Lantas saya cari – cari di google dan wikipedia bagaimana dan kapan topeng monyet muncul di Indonesia. Dirangkum dari beberapa sumber yang saya buka di web, tidak ada yang menuliskan tahun pasti kapan. Ada yang bilang kalau topeng monyet itu merupakan representasi dari sirkus yang dibawakan alakadarnya di jalanan sebagai hiburan murah meriah bagi masyarakat pribumi maupun belanda pada saat itu. Ada juga yang bilang kalau topeng monyet sangat terkenal di Jawa Timur, lebih – lebih di Ponorogo. Disana, monyet di dandani layaknya reog (budaya khas daerah) dan menampilkan atraksi yang menimbulkan decak tawa bagi anak – anak. Hingga tahun 90an topeng monyet masih eksis berada di jalanan kota untuk menghibur anak – anak.

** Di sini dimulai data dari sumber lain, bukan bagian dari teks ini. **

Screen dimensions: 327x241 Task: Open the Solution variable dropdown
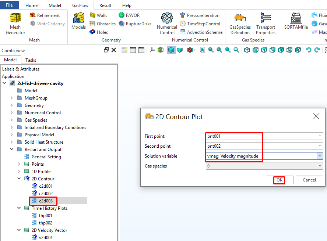pos(320,156)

“Sarinah pergi ke pasar.....” (diiringi tetabuhan dari abangnya)

“dung..dung..dung..dung”

Seketika itu pula kerumunan anak – anak tertawa, semua bergembira karena itulah yang dicari dalam komedi jalanan tersebut. Yang menjadi kesimpulan saya, topeng monyet muncul sebelum negara ini merdeka dan cukup lama menghibur masyarakat di daerah masing – masing. Lalu bagaimana dengan sarinah? Kenapa Sarinah dan Sarimin (dalam tulisan ini saya meng khususon kan sarinah menjadi fokus bahasan) menjadi nama dari topeng monyet tersebut? Survey kecil – kecilan saya lakukan pada teman – teman saya yang lahir di awal tahun 90an tentang topeng monyet, ya namanya juga kecil – kecilan jadi jangan tanya reliabilitas sama validitasnya.yo. Dari sekian yang menjawab survey saya, hampir semua suka dengan topeng monyet di masanya (masa yang saya maksud adalah masa anak – anak mereka). Mereka juga tahu sarinah, kalau ga njawab nama monyetnya, ya mereka menjawab nama salahsatu swalayan.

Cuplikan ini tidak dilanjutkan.